The management line is that more than 30 people were surplus staff and it was necessary to redeploy them. Management says the average wage is £22,900 a year, with last year's profit share taking that up to £27,400. Workers say this figure is only possible after overtime and most are on a basic rate of £17,000 a year.
After 23 years in Cavan the company has an investment of about £45 million in the plant. Wellmans' American shareholders will not be happy to see their investment remain idle for much longer.
PERSONNEL director Joe, Fagan says management has played by the rules by going to the Labour Court and now wants a settlement. The statement from the US parent company is serious, he says.
Wellman International is the last link to the boom time, when Mullagh had a thriving mill, a weekly livestock market and a large co operative. The mill has closed, the co operative was privatised and the farmers started bringing their animals to a larger market nearby.
Jenny McNamee owns one of the town's seven pubs and remembers the money that flowed when the plant was built. "The longer it's going on the more tensed up people are getting.
Mullagh's busiest hour of the week is Friday morning when workers arrive in their cars to pick up strike pay at the town hall. Most people say it will not be the smart little town that will be worst hit, but other Cavan and Meath towns where the commuting workforce spend their Wellman wages.

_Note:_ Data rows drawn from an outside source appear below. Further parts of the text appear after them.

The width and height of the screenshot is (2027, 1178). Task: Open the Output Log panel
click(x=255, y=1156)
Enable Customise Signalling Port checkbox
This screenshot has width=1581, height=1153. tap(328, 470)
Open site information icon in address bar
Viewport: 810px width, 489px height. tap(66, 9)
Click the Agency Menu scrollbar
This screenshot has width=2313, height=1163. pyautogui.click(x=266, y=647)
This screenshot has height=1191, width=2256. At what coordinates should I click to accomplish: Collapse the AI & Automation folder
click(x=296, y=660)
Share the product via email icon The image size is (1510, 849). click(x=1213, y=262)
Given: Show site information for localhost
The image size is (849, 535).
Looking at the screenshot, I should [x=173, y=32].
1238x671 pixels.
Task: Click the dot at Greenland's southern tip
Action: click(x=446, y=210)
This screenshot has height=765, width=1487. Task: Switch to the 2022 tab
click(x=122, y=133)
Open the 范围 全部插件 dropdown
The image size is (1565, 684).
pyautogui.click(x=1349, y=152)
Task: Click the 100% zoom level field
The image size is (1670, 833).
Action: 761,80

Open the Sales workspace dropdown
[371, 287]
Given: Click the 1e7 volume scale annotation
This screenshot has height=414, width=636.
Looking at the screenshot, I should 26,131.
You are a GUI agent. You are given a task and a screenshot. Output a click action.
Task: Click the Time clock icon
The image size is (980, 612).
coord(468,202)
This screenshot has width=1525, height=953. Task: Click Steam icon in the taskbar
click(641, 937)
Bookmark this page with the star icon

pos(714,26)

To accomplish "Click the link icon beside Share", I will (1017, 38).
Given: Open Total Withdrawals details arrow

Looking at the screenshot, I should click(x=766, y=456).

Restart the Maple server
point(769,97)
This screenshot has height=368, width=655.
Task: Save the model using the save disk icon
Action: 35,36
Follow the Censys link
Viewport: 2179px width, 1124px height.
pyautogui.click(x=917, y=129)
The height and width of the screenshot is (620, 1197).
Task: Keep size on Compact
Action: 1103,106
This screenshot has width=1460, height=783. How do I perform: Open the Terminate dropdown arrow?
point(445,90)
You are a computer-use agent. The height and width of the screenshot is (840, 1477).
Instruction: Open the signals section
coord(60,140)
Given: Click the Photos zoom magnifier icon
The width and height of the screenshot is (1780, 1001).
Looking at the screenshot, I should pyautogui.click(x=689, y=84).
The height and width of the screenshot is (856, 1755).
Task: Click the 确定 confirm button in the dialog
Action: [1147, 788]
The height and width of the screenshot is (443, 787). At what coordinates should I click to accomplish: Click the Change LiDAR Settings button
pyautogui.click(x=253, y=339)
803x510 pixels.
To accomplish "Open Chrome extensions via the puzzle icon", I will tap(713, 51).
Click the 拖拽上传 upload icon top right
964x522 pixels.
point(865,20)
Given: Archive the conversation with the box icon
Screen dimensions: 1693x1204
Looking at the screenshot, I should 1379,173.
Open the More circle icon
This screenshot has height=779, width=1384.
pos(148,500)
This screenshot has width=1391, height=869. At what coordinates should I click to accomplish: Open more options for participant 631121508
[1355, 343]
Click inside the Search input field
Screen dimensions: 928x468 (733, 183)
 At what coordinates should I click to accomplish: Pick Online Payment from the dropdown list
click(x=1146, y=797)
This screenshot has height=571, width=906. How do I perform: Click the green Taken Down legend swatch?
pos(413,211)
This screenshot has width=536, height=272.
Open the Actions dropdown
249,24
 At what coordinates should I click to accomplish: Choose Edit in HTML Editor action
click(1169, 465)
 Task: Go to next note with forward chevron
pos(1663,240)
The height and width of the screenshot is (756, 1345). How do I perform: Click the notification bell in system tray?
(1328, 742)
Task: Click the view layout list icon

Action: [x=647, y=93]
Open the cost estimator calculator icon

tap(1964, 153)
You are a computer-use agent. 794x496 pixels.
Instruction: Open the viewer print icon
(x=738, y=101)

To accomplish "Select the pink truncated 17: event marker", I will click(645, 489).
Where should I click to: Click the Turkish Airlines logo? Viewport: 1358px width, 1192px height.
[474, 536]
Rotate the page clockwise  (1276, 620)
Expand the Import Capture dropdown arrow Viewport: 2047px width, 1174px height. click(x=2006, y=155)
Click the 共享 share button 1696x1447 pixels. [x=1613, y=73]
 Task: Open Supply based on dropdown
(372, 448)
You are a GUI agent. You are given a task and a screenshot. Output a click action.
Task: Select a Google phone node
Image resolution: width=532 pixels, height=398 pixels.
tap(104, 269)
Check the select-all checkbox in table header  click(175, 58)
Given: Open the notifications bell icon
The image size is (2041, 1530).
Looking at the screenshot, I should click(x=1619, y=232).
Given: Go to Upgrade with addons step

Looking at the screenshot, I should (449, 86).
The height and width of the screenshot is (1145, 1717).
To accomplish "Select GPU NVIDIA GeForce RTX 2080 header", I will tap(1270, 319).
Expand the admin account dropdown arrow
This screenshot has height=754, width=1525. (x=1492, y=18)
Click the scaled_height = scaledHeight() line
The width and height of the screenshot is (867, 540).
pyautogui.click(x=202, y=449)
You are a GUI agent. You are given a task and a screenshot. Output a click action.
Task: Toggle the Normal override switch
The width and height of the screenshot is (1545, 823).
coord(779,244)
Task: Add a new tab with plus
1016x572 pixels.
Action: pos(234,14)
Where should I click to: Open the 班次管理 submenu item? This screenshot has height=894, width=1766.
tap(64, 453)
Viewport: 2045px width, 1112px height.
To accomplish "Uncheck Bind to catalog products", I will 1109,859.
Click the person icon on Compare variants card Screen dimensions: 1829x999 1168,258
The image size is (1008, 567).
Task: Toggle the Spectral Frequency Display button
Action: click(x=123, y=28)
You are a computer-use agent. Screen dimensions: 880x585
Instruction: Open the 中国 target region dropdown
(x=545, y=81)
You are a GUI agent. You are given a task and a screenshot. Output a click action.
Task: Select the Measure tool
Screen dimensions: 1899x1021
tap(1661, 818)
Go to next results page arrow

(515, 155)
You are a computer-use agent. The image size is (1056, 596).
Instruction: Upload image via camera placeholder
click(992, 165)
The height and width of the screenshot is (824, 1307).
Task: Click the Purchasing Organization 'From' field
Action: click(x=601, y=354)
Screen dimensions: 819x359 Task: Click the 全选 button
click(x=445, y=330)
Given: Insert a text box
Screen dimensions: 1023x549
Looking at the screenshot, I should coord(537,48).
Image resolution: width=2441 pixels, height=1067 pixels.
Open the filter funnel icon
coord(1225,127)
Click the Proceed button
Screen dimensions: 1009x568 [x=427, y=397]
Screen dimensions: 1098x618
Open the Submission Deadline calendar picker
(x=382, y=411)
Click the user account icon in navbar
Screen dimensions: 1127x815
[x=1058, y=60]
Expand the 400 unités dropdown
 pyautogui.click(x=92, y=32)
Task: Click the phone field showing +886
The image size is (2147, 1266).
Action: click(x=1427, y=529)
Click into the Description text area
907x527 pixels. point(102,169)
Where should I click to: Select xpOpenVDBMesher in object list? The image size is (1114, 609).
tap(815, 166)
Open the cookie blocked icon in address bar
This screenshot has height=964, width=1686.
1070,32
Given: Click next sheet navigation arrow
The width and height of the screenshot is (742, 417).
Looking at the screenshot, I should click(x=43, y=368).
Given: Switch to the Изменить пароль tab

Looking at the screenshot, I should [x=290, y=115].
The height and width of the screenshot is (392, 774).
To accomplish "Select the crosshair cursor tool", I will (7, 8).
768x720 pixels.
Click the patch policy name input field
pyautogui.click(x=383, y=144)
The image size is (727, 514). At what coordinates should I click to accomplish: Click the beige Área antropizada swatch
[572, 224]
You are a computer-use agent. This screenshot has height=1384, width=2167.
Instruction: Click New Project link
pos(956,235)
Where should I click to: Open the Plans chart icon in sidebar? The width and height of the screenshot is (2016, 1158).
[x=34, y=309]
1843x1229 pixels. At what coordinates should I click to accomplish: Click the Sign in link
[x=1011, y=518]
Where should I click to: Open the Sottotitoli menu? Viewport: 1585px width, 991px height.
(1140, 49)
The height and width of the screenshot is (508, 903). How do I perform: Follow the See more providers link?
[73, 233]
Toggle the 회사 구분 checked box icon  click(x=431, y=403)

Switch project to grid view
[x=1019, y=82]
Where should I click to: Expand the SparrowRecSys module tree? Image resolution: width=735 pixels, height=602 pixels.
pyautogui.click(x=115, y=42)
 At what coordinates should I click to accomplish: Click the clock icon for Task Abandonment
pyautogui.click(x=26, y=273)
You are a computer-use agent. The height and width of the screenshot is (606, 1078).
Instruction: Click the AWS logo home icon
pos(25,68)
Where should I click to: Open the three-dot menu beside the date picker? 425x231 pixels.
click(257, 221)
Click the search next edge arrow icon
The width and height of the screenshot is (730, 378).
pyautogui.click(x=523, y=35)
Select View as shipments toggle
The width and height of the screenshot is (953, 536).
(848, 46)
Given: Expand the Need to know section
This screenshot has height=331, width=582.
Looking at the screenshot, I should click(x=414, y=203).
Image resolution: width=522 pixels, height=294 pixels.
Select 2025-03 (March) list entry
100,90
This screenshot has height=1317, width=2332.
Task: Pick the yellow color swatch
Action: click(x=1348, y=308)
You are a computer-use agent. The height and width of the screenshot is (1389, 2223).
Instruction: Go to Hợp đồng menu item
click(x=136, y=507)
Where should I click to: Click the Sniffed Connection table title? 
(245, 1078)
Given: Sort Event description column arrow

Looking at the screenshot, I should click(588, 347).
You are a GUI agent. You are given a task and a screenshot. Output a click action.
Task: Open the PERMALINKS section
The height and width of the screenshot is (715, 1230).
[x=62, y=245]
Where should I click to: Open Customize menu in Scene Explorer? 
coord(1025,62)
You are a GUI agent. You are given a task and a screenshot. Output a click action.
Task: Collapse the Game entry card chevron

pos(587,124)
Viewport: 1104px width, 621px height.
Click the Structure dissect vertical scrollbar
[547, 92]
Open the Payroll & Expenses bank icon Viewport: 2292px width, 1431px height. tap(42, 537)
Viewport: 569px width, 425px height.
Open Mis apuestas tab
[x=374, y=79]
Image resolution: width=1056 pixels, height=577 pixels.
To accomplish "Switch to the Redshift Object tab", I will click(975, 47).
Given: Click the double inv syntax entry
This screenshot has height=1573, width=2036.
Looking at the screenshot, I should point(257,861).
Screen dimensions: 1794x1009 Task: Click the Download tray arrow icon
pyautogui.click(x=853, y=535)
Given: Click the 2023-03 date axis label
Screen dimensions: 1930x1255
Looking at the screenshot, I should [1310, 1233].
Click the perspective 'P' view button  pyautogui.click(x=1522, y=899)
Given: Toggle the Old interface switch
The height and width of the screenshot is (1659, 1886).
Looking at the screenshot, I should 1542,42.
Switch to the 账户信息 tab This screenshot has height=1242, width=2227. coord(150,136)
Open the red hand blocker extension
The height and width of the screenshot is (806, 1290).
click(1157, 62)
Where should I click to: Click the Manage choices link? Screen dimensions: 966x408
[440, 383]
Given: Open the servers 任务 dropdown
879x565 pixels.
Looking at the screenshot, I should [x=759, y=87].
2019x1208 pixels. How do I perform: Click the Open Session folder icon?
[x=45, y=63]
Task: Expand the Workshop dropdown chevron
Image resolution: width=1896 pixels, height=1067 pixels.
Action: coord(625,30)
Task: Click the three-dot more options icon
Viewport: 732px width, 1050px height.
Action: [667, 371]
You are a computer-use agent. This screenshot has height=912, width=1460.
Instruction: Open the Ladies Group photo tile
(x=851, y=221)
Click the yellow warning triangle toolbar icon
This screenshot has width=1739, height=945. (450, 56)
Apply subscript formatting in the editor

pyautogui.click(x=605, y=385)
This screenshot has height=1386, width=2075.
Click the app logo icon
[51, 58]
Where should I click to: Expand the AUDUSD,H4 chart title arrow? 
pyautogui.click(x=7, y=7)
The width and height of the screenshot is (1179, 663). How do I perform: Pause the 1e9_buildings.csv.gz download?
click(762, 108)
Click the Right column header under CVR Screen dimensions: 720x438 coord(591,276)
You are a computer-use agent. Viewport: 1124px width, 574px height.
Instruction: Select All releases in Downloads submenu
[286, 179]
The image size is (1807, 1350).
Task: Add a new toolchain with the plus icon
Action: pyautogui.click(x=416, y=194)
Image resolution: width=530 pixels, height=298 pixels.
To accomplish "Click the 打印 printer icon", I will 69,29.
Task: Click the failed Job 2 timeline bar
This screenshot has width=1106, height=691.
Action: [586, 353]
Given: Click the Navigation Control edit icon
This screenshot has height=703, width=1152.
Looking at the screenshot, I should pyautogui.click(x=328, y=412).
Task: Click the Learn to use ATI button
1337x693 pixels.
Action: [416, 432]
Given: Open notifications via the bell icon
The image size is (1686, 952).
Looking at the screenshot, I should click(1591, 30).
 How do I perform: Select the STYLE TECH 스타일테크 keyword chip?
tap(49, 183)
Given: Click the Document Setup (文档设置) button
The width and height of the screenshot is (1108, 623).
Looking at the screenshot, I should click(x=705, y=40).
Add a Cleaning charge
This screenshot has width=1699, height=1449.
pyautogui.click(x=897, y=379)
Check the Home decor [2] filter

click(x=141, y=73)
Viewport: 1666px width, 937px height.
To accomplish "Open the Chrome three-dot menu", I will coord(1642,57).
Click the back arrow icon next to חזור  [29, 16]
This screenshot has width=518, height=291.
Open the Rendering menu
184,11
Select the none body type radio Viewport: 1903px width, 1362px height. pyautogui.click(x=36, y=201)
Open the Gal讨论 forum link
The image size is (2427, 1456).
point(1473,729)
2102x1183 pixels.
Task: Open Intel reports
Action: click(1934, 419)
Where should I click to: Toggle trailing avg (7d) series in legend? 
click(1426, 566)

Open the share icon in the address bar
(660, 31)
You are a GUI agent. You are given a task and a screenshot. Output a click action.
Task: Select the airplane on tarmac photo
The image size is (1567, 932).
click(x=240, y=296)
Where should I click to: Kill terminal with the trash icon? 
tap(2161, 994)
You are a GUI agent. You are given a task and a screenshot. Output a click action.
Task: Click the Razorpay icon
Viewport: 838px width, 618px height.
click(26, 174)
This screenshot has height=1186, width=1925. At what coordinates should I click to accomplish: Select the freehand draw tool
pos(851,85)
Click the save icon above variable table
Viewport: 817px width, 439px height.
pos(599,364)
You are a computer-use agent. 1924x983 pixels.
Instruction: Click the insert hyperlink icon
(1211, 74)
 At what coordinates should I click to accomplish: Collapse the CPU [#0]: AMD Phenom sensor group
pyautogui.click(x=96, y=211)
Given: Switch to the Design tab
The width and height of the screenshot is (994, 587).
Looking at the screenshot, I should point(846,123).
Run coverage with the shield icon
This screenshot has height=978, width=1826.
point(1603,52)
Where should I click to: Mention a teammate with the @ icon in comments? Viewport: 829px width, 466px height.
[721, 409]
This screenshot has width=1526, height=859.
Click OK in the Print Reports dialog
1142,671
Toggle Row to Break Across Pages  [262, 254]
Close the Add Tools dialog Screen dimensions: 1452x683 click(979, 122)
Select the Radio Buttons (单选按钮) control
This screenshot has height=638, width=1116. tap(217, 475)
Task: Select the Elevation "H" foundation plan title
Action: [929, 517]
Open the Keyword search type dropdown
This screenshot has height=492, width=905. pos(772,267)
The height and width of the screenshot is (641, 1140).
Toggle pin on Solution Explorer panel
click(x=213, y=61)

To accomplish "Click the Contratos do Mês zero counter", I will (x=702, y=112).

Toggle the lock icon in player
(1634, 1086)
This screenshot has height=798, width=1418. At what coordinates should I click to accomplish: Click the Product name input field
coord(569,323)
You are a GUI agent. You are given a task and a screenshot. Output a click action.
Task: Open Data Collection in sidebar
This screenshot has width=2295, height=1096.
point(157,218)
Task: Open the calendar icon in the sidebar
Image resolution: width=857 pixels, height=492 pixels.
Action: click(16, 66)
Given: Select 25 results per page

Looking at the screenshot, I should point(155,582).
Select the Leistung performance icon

"People are already starting to feel the pinch, Mr O Reilly says. "More things are starting to go on tick and the mortgage payments are slipping."
Talks aimed at ending the strike are to take place next Tuesday. The company said in a statement yesterday that its position "on all the issues related to the present strike remains unaltered".
In the plant's reception area a poster has the name of every employee printed in the background, with the words "Commitment to the Future" printed over them. The next few weeks will be a test of that commitment.